El niño crecía. Año tras año su madre iba a verlo, y cada vez le llevaba una túnica, de acuerdo a su edad (cap. 2:19). ¡Cuántos cuidados, cuánto amor pondría ella al hacerle esos vestidos! Esto nos habla de las oraciones que podemos elevar a Dios por nuestros hijos que crecen, adaptándolas a sus necesidades que van cambiando. Pidamos al Señor la sabiduría para adaptarnos, nosotros también, y criarlos en un ambiente que corresponda a su edad, para que sus miradas se vuelvan al Señor.

Ana había entregado a Dios el hijo de su corazón para toda la vida, y Dios le dio tres hijos y dos hijas más (cap. 2:21). El Señor nos recompensa abundantemente cuando damos algo para él (Marcos 10:29-30). Si esta página de la Biblia fue consagrada a Ana, bien puede ser porque ella fue una mujer de oración.

Samuel

Como su madre, Samuel también fue un hombre de oración. Desde muy pequeño se había postrado ante Dios (1 Samuel 1:28). Seguramente había visto a Ana en esta actitud muchas veces y, como ella, aprendió a inclinarse ante Dios. Esta actitud fue conservada hasta el fin de su ministerio, lo cual lo llevó a construir un altar en su casa en Ramá (cap. 7:17), donde, por supuesto, adoraba a Dios. En el Salmo 99:6 Samuel es mencionado especialmente entre los que invocan el nombre de Dios, a quien ellos claman y Él les responde. La oración marcó toda su carrera. Cerca de Dios, Samuel creció y le sirvió. Llegó el día cuando Dios se le reveló directamente; su voz se hizo oír en la noche: “¡Samuel, Samuel!”. Instruido por Elí, Samuel pronunció su primera oración que nos es relatada: “Habla, porque tu siervo oye” (cap. 3:10). Elí le había recomendado decir: “Habla, Jehová”. En su emoción Samuel olvidó el Nombre esencial de la oración. Pero Dios le perdonó y le respondió. ¡Qué aliento para los jóvenes que aún están confusos en sus expresiones!

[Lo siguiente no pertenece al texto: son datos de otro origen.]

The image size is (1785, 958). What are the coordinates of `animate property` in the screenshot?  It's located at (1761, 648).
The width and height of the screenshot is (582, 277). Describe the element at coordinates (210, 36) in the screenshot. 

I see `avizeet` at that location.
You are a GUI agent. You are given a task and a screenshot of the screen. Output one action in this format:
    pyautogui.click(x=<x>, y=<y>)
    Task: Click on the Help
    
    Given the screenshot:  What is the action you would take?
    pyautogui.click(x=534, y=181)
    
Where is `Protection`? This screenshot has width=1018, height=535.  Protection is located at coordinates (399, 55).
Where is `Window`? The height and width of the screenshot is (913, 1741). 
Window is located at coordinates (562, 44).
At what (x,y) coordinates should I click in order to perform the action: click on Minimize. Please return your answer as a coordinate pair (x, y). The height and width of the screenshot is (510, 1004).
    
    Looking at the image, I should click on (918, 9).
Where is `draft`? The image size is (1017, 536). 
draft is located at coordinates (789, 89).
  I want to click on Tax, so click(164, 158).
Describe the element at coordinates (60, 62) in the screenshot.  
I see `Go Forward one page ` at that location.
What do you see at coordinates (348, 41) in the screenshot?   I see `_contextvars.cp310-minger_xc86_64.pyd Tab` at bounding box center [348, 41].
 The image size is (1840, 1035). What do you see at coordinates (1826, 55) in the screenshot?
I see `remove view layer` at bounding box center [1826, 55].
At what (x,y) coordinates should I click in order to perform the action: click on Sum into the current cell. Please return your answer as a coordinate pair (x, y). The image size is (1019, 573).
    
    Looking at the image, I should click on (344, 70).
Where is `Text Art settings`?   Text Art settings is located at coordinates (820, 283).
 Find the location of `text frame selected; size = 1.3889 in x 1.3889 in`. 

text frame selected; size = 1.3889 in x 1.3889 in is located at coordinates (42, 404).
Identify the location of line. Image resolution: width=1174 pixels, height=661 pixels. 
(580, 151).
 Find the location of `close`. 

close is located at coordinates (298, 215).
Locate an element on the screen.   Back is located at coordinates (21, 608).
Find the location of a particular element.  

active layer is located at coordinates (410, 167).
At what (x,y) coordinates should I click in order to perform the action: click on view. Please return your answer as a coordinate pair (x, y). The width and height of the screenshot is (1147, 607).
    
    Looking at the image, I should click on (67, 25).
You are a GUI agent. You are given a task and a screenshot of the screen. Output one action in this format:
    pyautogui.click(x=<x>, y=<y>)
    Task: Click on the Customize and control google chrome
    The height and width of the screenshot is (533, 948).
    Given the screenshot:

Pasaron muchos años. Los dos hijos de Elí murieron en la batalla; el anciano se cayó y se desnucó cuando supo que el arca había sido tomada. Esta fue llevada a la casa de Abinadab. “Pasaron muchos días, veinte años” (cap. 7:2), hasta que Israel se volvió a Dios. Entonces Samuel habló a toda la casa de Israel, diciendo: “Preparad vuestro corazón a Jehová, y solo a él servid… Reunid a todo Israel en Mizpa, y yo oraré por vosotros a Jehová… Entonces dijeron los hijos de Israel a Samuel: No ceses de clamar por nosotros a Jehová nuestro Dios… Y clamó Samuel a Jehová por Israel, y Jehová le oyó” (cap. 7:3-9). Volver a encontrar la comunión perdida después de una grave caída no es un asunto pequeño. Se necesita un largo trabajo de corazón y de juicio de sí mismo; los dioses ajenos deben ser quitados. Aquí la oración juega un papel primordial. Inmediatamente después de la intercesión del profeta y la ofrenda del holocausto, Dios dio la victoria de Ebenezer, y Samuel pudo decir:

Hasta aquí nos ayudó Jehová
cap. 7:12).

El juez envejeció, e Israel deseaba un rey en su lugar. “Pero no agradó a Samuel esta palabra que dijeron” (cap. 8:6). ¿Qué hacer? “Samuel oró a Jehová”. Dios dio al profeta las instrucciones respecto al pueblo, pero este no quiso escucharlo. Insistió en tener un rey. Samuel volvió otra vez a Dios refiriéndole todas las palabras del pueblo. Israel tendría, pues, su rey, pero con la disciplina que esto implica (Oseas 13:11). En cuanto a Samuel, aceptó humildemente la situación. Acogió a Saúl, lo ungió y habló a su corazón. Poco después se despidió del pueblo: “Me dijisteis: No, sino que ha de reinar sobre nosotros un rey; siendo así que Jehová vuestro Dios era vuestro rey. Ahora, pues, he aquí el rey que habéis elegido, el cual pedisteis; ya veis que Jehová ha puesto rey sobre vosotros” (cap. 12:12-13). Después, ante la tempestad que se desencadenó, el pueblo dijo a Samuel: “Ruega por tus siervos a Jehová tu Dios”. Y Samuel respondió: “Lejos sea de mí que peque yo contra Jehová cesando de rogar por vosotros; antes os instruiré en el camino bueno y recto” (v. 17-23). A partir de entonces ya no sería el conductor del pueblo, pero en vez de ofenderse y retirarse a su aldea para no ocuparse más de ellos, continuó ese servicio esencial de la oración. Permaneció a su disposición para enseñarles el camino de Dios.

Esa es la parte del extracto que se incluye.